Development and validation of a direct real-time PCR assay for Mycobacterium bovis and implementation into the United States national surveillance program

Abattoir surveillance for bovine tuberculosis, which consists of identifying and submitting granulomas for histopathology and mycobacterial culture was the primary means for detecting new cases in the United States. Mycobacterial culture is expensive, labor intensive and identifies cases weeks after slaughter, hampering trace back efforts. To address this inefficiency, the United States Department of Agriculture replaced culture with real-time PCR for screening granulomas. The objectives of this paper were to describe the development and validation of this PCR as well as the performance of the assay during the first year of implementation.
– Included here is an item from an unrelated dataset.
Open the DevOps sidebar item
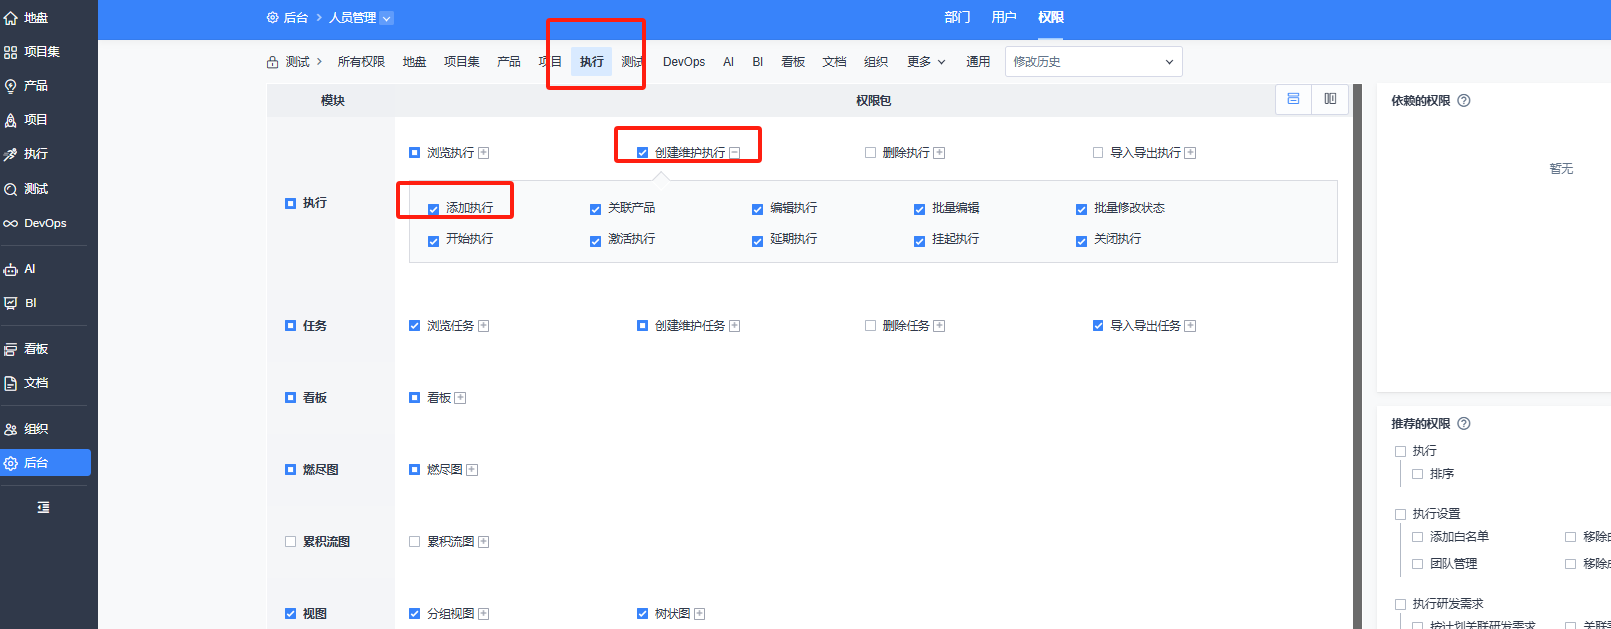The height and width of the screenshot is (629, 1611). (x=45, y=223)
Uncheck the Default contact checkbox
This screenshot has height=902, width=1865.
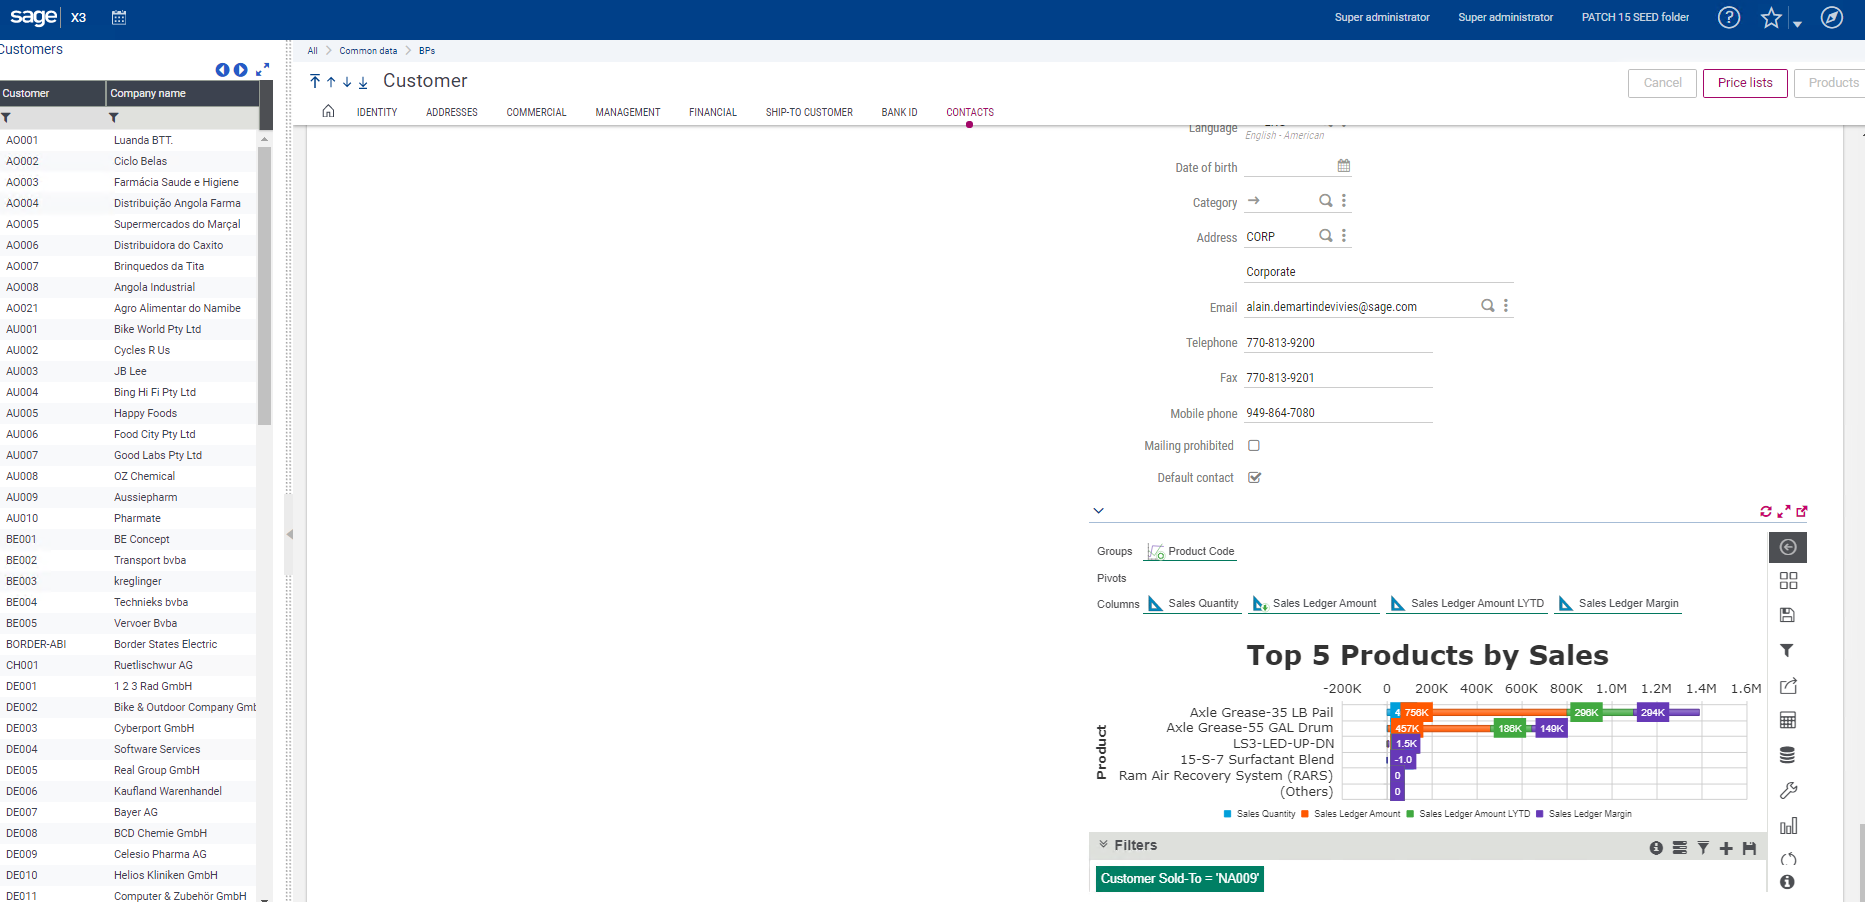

Using archived culture and histologically positive tissue, the sensitivity was 0.96 (95% CI: 0.89, 0.99) for the Mycobacterium tuberculosis complex primer-probe set and 0.89 (95% CI: 0.80, 0.95) for the Mycobacterium bovis specific primer-probe set. Specificity, estimated during by side by side testing was 0.998 (95% CI: 0.994, 1.000). After implementation, 6124 samples over 54 weeks were tested and all 36 histopathology positive samples were detected including 2 additional cases initially misclassified by histopathology. It appeared that specificity may have declined during post validation testing with 47/6086 signaling positive but not confirmed by either histopathology or culture. While PCR implementation has significantly improved the efficiency of the US slaughter surveillance program, careful attention must be paid to prevent and address cross contamination in the laboratory.